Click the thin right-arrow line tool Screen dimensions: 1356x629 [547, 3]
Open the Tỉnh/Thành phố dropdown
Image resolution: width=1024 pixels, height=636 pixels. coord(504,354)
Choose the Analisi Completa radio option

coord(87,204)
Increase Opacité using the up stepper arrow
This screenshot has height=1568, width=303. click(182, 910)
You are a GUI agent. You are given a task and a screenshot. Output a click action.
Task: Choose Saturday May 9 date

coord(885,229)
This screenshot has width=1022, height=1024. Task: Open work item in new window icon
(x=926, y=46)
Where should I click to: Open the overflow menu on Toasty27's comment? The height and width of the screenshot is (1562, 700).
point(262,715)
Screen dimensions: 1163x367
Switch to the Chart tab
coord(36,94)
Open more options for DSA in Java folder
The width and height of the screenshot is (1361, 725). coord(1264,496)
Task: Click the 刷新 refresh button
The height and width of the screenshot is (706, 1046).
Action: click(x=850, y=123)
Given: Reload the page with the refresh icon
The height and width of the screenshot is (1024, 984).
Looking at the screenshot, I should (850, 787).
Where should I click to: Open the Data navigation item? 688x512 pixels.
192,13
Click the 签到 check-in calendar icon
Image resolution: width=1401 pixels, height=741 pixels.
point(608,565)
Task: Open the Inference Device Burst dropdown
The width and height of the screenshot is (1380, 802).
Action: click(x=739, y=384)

──────────────────────────────

* Instructions to follow:
Return every line above exactly.

* Result for this exercise:
Click the thin right-arrow line tool Screen dimensions: 1356x629 [547, 3]
Open the Tỉnh/Thành phố dropdown
Image resolution: width=1024 pixels, height=636 pixels. coord(504,354)
Choose the Analisi Completa radio option

coord(87,204)
Increase Opacité using the up stepper arrow
This screenshot has height=1568, width=303. click(182, 910)
You are a GUI agent. You are given a task and a screenshot. Output a click action.
Task: Choose Saturday May 9 date

coord(885,229)
This screenshot has width=1022, height=1024. Task: Open work item in new window icon
(x=926, y=46)
Where should I click to: Open the overflow menu on Toasty27's comment? The height and width of the screenshot is (1562, 700).
point(262,715)
Screen dimensions: 1163x367
Switch to the Chart tab
coord(36,94)
Open more options for DSA in Java folder
The width and height of the screenshot is (1361, 725). coord(1264,496)
Task: Click the 刷新 refresh button
The height and width of the screenshot is (706, 1046).
Action: click(x=850, y=123)
Given: Reload the page with the refresh icon
The height and width of the screenshot is (1024, 984).
Looking at the screenshot, I should (850, 787).
Where should I click to: Open the Data navigation item? 688x512 pixels.
192,13
Click the 签到 check-in calendar icon
Image resolution: width=1401 pixels, height=741 pixels.
point(608,565)
Task: Open the Inference Device Burst dropdown
The width and height of the screenshot is (1380, 802).
Action: click(x=739, y=384)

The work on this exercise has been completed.